» **Aim of the exercise**: Every line below needs to be reproduced exactly.

[Pixel coordinate grounding data]
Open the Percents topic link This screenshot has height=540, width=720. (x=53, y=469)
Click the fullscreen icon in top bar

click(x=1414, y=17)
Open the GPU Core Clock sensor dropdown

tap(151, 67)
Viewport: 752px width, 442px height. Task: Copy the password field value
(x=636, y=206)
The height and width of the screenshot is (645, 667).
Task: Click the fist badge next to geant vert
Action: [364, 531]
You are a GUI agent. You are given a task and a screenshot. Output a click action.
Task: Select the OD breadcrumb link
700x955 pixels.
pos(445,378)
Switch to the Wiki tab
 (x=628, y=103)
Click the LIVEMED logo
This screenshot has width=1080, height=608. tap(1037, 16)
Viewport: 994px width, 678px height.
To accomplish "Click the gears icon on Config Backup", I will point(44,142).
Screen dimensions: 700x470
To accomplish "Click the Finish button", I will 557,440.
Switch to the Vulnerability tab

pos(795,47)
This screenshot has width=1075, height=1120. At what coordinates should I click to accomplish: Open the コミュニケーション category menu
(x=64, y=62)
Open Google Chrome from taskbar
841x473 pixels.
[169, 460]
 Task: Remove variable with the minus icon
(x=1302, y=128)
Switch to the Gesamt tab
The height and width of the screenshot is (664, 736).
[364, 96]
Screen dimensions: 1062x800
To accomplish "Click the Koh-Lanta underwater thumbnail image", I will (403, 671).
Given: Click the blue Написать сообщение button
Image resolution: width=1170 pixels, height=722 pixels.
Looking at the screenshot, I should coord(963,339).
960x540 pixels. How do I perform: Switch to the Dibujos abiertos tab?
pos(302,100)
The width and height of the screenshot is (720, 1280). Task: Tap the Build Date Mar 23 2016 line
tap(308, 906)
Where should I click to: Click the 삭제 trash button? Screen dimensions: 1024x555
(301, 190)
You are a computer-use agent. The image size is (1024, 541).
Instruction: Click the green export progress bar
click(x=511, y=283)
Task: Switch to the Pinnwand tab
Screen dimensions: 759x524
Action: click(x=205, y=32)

» **Answer to this task**:
Open the Percents topic link This screenshot has height=540, width=720. (x=53, y=469)
Click the fullscreen icon in top bar

click(x=1414, y=17)
Open the GPU Core Clock sensor dropdown

tap(151, 67)
Viewport: 752px width, 442px height. Task: Copy the password field value
(x=636, y=206)
The height and width of the screenshot is (645, 667).
Task: Click the fist badge next to geant vert
Action: [364, 531]
You are a GUI agent. You are given a task and a screenshot. Output a click action.
Task: Select the OD breadcrumb link
700x955 pixels.
pos(445,378)
Switch to the Wiki tab
 (x=628, y=103)
Click the LIVEMED logo
This screenshot has width=1080, height=608. tap(1037, 16)
Viewport: 994px width, 678px height.
To accomplish "Click the gears icon on Config Backup", I will point(44,142).
Screen dimensions: 700x470
To accomplish "Click the Finish button", I will 557,440.
Switch to the Vulnerability tab

pos(795,47)
This screenshot has width=1075, height=1120. At what coordinates should I click to accomplish: Open the コミュニケーション category menu
(x=64, y=62)
Open Google Chrome from taskbar
841x473 pixels.
[169, 460]
 Task: Remove variable with the minus icon
(x=1302, y=128)
Switch to the Gesamt tab
The height and width of the screenshot is (664, 736).
[364, 96]
Screen dimensions: 1062x800
To accomplish "Click the Koh-Lanta underwater thumbnail image", I will (403, 671).
Given: Click the blue Написать сообщение button
Image resolution: width=1170 pixels, height=722 pixels.
Looking at the screenshot, I should coord(963,339).
960x540 pixels. How do I perform: Switch to the Dibujos abiertos tab?
pos(302,100)
The width and height of the screenshot is (720, 1280). Task: Tap the Build Date Mar 23 2016 line
tap(308, 906)
Where should I click to: Click the 삭제 trash button? Screen dimensions: 1024x555
(301, 190)
You are a computer-use agent. The image size is (1024, 541).
Instruction: Click the green export progress bar
click(x=511, y=283)
Task: Switch to the Pinnwand tab
Screen dimensions: 759x524
Action: click(x=205, y=32)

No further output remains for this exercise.